Environment:Intel Ipex llm XPU Inference Environment
| Knowledge Sources | |
|---|---|
| Domains | Infrastructure, LLM_Inference |
| Last Updated | 2026-02-09 04:00 GMT |
Overview
Intel XPU GPU environment for model inference with IPEX-LLM optimizations, supporting DeepSpeed AutoTP distributed inference, hybrid CPU+GPU inference, and speculative lookahead decoding.
Description
This environment provides an Intel XPU-accelerated context for LLM inference using IPEX-LLM. It supports multiple inference modes: standard single-GPU inference, DeepSpeed AutoTP tensor parallel inference across multiple Intel GPUs, hybrid inference that splits model layers between CPU and GPU for memory-constrained scenarios, and lookahead speculative decoding for improved throughput. The core library is `ipex-llm[xpu]` with PyTorch XPU backend and HuggingFace Transformers for model loading and tokenization.
Usage
Use this environment for any XPU Model Inference workflow including DeepSpeed AutoTP Inference, Hybrid CPU+GPU Inference, and Lookahead Decoding. It is the mandatory prerequisite for running IPEX-LLM optimized model inference on Intel GPUs with various parallelism and decoding strategies.
System Requirements
| Category | Requirement | Notes |
|---|---|---|
| OS | Ubuntu 22.04 LTS | Intel OneAPI base toolkit required |
| Hardware | Intel GPU (Arc/Flex/Max) | XPU device; multiple GPUs supported for tensor parallel |
| GPU Driver | Intel GPU drivers | Level Zero runtime required |
| RAM | 32GB+ recommended | Hybrid inference uses CPU RAM for offloaded layers |
Dependencies
System Packages
- Intel OneAPI Base Toolkit
- `intel-opencl-icd`
- `intel-level-zero-gpu`
- `level-zero`
Python Packages
- `ipex-llm[xpu]` (pre-release)
- `torch` (XPU variant)
- `intel_extension_for_pytorch` (XPU variant)
- `transformers`
- `deepspeed` (optional, for AutoTP inference)
- `oneccl_bind_pt` (optional, for multi-GPU communication)
Credentials
No API keys or tokens are required for local inference. The following runtime configuration may be needed:
- `SYCL_CACHE_PERSISTENT`: Set to `1` for persistent SYCL compilation cache (faster startup).
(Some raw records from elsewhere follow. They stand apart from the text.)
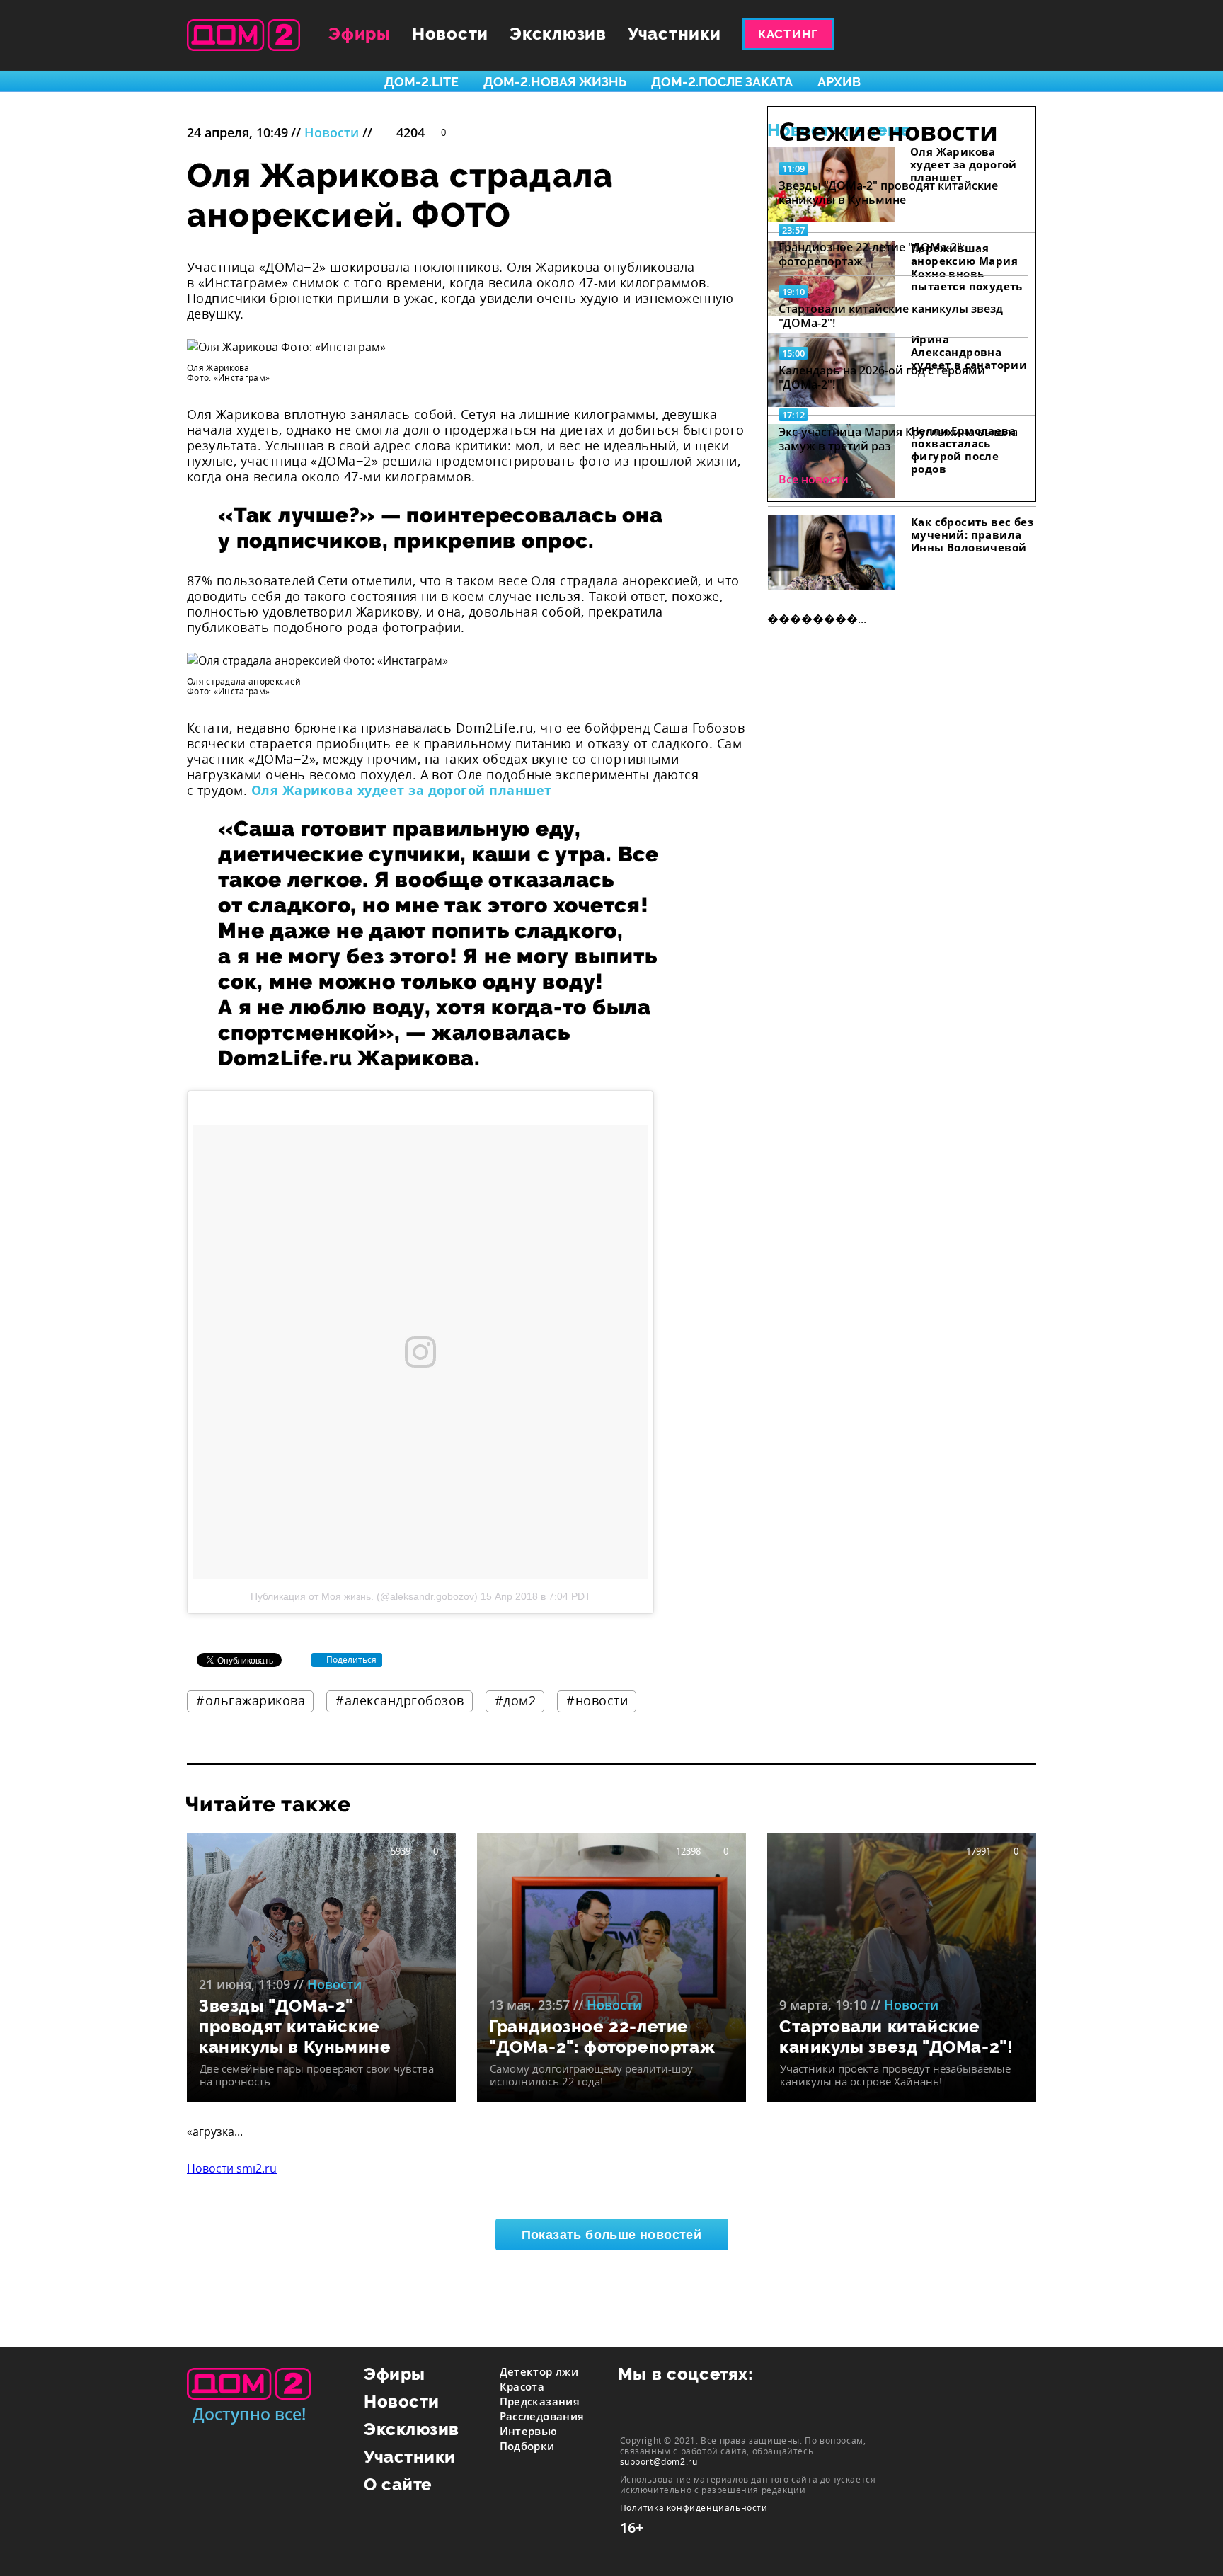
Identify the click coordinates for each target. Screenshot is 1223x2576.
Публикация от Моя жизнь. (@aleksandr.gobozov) (364, 1596)
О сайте (398, 2484)
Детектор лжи (539, 2371)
- `MASTER_PORT`: Communication port for distributed DeepSpeed inference (default: 29500).
Quick Install
# Source Intel OneAPI environment
source /opt/intel/oneapi/setvars.sh
# Install IPEX-LLM with XPU support
pip install --pre --upgrade ipex-llm[xpu] --extra-index-url https://pytorch-extension.intel.com/release-whl/stable/xpu/us/
# Install inference dependencies
pip install transformers
# For DeepSpeed AutoTP distributed inference
pip install deepspeed oneccl_bind_pt -f https://developer.intel.com/ipex-whl-stable
# Set runtime environment
export SYCL_CACHE_PERSISTENT=1
Common Errors
| Error Message | Cause | Solution |
|---|---|---|
| `RuntimeError: No XPU device found` | Intel GPU drivers not installed | Install Intel GPU drivers and Level Zero runtime |
| `Out of memory on XPU` | Model too large for single GPU | Use hybrid inference (CPU+GPU) or DeepSpeed AutoTP across multiple GPUs |
| `DeepSpeed AutoTP initialization failed` | DeepSpeed or OneCCL not configured | Install DeepSpeed and source OneCCL environment variables |
Compatibility Notes
- Intel XPU Only: This environment targets Intel Arc, Flex, and Data Center Max GPUs. NVIDIA CUDA GPUs are not supported.
- Hybrid Inference: When GPU memory is insufficient, layers can be offloaded to CPU RAM transparently via IPEX-LLM hybrid mode.
- Lookahead Decoding: Speculative decoding generates multiple candidate tokens per step for improved throughput, requiring additional GPU memory for the speculation buffer.
- Warmup Required: The first `model.generate()` call is a warmup for SYCL kernel compilation; timing measurements should use subsequent calls.